◆ EXERCISE PROMPT:
Copy out only the span from the line with "Отзывы (1101, 50)" to the end of the data, both ends kept, word for word.

Top of INFORMATION GIVEN

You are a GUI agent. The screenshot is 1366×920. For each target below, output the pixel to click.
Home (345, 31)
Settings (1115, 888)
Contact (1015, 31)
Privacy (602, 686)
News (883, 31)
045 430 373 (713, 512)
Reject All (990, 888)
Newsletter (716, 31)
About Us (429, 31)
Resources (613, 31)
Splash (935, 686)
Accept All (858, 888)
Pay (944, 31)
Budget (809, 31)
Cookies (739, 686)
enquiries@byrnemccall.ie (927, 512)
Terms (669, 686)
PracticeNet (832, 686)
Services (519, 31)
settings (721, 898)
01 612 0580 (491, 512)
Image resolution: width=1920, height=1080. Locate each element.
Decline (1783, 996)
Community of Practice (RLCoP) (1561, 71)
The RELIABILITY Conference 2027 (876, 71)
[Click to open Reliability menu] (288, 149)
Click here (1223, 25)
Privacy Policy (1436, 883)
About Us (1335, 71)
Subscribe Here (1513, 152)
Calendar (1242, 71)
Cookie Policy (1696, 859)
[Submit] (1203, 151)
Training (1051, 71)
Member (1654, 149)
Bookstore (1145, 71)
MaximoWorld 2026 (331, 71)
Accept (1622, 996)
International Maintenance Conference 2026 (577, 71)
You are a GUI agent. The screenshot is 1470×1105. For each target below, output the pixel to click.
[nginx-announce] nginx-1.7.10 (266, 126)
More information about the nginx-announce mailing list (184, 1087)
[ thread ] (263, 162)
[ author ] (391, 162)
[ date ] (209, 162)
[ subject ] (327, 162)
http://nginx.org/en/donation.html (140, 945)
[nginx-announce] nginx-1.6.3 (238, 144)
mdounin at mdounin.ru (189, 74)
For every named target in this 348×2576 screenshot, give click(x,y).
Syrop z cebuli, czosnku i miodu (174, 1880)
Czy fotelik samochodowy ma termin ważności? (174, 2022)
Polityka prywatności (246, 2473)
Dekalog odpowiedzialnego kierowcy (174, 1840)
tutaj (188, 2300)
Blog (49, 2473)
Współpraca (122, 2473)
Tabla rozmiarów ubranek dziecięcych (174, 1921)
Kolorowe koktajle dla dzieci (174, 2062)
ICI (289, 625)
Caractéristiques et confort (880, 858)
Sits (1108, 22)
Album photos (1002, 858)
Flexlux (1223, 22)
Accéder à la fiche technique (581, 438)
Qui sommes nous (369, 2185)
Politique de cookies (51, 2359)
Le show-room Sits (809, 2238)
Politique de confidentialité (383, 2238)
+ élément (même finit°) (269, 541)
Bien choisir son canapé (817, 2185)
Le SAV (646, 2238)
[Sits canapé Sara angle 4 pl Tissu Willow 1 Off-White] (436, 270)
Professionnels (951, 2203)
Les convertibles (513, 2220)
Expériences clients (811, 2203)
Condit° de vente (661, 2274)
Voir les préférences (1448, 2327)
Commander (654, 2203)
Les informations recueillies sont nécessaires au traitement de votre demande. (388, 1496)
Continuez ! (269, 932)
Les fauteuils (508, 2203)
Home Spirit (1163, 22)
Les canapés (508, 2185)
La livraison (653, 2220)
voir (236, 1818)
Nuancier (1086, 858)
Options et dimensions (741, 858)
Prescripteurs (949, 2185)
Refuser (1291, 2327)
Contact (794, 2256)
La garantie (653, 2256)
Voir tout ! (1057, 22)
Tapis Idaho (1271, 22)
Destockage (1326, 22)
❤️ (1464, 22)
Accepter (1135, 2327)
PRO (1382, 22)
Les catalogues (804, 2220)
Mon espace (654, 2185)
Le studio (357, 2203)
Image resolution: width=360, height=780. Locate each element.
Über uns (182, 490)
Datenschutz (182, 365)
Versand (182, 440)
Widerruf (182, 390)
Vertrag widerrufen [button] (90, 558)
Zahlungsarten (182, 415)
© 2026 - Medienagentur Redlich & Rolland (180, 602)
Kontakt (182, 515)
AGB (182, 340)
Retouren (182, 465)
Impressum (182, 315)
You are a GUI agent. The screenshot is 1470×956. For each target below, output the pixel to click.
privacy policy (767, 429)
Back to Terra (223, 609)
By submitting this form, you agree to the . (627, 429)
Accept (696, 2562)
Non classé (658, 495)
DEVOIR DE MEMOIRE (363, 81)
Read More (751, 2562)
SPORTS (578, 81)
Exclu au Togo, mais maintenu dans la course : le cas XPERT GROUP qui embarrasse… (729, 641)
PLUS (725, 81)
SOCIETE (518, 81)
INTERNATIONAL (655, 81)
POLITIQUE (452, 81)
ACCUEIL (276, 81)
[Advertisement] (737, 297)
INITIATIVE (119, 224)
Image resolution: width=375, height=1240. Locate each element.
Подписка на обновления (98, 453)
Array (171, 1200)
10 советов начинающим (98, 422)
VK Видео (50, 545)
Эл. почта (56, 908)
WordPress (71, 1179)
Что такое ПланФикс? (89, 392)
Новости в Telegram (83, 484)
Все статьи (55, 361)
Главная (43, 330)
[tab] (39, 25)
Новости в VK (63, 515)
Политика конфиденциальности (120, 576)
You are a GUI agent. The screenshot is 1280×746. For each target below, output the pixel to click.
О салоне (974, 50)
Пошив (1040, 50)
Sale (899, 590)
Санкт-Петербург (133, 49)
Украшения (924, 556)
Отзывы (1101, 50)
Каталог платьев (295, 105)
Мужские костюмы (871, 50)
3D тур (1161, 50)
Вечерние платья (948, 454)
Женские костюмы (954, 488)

Bottom of INFORMATION GIVEN

◆ COMPLETED TASK:
Отзывы (1101, 50)
Каталог платьев (295, 105)
Мужские костюмы (871, 50)
3D тур (1161, 50)
Вечерние платья (948, 454)
Женские костюмы (954, 488)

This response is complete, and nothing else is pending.